Catalysis of a Peptidic Micellar Assembly Covalently Immobilized within Mesoporous Silica Channels: Importance of Amphiphilic Spatial Design

A mesostructured silica/organic composite 1‐MS, constructed from a rodlike micelle of amino acid amphiphile 1 that has a condensable head group and that can be used as a template, was found to be able to catalyze the acetalization of cyclohexanone, in ethanol at 25 °C (50 % in 12 h), whereas no reaction took place with unfunctionalized mesoporous silica. In sharp contrast, hydrolytic removal of the C16 alkyl tail of immobilized 1 resulted in the complete disappearance of the catalytic activity, which suggests the importance of a hydrophobic inner domain for the admission of cyclohexanone.
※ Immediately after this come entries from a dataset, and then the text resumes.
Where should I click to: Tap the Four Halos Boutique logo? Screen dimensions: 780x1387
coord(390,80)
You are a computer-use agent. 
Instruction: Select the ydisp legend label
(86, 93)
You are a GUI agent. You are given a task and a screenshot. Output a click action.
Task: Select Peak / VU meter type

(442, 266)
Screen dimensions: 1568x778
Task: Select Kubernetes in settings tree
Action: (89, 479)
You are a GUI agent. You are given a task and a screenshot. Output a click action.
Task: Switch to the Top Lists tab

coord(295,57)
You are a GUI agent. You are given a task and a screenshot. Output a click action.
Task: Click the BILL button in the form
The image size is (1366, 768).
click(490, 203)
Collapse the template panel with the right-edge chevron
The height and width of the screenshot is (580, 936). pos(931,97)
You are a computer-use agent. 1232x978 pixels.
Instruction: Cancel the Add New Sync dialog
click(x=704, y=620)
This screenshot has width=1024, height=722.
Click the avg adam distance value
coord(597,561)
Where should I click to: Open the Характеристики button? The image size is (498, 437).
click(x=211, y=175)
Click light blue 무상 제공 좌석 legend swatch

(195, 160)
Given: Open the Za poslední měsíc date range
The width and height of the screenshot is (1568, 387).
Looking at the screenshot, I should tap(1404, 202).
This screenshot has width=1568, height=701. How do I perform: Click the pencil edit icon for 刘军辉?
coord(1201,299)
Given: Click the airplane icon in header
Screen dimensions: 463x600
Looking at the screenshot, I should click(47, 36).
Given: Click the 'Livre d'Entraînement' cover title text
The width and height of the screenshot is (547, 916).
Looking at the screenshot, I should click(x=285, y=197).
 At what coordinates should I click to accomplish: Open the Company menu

Unsupported peptide amphiphile 2, under identical conditions to those above, was inefficient for acetalization regardless of the absence (2 % in 24 h) or presence of mesoporous silica (7 % in 24 h). Reference composite 2‐MS, which is a noncovalently immobilized peptidic micelle, was virtually inactive (1 % in 24 h). These observations indicate the importance of covalent immobilization of the peptidic rod micelle for catalysis. Mesostructured silicate 3‐MS hybridized with a nonpeptidic, ammonium ion amphiphile (3) showed a certain catalytic activity, but the yield (12 % in 24 h) of the acetal was much lower than that achieved by using 1‐MS as the catalyst. Amorphous silica with immobilized 1 on its surface was much less active than 1‐MS for acetalization (5 % in 24 h). A mesostructured silica/organic composite, constructed from a rodlike micelle of an amino acid amphiphile as a template, catalyzed the acetalization of cyclohexanone in ethanol at 25 °C. As a result of the amphiphilic core–shell architecture of the immobilized micelle, reactants can be incorporated into the silica channels (see figure) and activated through hydrogen‐bonding interactions with the peptidic functionalities.